EXERCISE: Copy word for word, please, the lines of the entries below running from the one containing "323 (1115, 1395)" to the one containing "179 (877, 1254)", both ends included.

RECORDS TO USE:
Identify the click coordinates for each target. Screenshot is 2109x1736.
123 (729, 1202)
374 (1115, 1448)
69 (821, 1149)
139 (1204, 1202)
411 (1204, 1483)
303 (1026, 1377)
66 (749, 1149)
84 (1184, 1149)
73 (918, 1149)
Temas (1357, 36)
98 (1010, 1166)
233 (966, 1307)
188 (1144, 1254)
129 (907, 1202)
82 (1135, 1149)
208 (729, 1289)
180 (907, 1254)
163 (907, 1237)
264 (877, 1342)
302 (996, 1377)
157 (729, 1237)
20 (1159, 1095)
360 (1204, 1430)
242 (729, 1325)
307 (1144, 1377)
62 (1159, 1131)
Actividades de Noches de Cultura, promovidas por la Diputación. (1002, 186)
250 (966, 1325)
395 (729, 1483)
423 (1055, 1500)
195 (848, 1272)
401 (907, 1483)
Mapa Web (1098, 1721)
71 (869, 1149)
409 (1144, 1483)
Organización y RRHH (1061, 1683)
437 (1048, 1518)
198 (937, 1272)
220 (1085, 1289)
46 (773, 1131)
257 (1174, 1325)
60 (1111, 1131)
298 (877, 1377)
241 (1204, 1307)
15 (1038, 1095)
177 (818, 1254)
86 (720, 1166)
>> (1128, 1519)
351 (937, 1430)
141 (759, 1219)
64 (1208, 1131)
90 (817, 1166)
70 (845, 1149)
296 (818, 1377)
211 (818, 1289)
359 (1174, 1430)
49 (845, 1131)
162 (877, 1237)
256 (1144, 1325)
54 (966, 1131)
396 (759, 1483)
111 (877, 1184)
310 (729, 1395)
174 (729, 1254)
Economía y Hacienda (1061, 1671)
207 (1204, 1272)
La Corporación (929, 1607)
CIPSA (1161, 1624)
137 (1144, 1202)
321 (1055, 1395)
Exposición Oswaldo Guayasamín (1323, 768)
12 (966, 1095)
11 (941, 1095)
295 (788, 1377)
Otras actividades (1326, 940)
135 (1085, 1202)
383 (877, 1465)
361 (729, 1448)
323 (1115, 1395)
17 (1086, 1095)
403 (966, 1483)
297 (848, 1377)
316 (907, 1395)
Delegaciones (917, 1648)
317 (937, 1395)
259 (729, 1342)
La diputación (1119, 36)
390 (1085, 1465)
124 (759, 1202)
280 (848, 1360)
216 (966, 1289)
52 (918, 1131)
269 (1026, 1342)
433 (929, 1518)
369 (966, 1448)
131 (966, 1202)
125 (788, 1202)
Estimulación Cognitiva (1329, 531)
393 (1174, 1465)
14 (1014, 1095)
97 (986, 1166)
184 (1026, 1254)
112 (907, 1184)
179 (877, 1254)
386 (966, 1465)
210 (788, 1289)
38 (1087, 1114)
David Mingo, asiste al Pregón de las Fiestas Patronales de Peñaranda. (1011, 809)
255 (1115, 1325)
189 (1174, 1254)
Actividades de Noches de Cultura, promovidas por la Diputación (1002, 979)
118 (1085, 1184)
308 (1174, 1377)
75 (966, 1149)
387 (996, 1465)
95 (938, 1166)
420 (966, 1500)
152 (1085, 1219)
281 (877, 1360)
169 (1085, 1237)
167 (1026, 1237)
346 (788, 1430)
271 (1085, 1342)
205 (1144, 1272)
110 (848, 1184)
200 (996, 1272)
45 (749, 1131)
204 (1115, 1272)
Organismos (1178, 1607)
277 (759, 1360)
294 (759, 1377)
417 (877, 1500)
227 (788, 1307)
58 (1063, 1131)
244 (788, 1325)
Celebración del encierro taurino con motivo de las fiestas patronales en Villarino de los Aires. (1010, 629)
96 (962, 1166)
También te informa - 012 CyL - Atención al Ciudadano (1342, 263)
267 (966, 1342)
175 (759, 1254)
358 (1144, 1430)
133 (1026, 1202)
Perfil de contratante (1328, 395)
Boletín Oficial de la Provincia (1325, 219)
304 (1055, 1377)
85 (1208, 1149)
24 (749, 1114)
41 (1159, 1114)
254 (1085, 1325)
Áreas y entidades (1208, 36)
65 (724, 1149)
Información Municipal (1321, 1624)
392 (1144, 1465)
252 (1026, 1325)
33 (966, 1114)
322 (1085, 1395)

RESULT:
323 (1115, 1395)
17 (1086, 1095)
403 (966, 1483)
297 (848, 1377)
316 (907, 1395)
Delegaciones (917, 1648)
317 (937, 1395)
259 (729, 1342)
La diputación (1119, 36)
390 (1085, 1465)
124 (759, 1202)
280 (848, 1360)
216 (966, 1289)
52 (918, 1131)
269 (1026, 1342)
433 (929, 1518)
369 (966, 1448)
131 (966, 1202)
125 (788, 1202)
Estimulación Cognitiva (1329, 531)
393 (1174, 1465)
14 (1014, 1095)
97 (986, 1166)
184 (1026, 1254)
112 (907, 1184)
179 (877, 1254)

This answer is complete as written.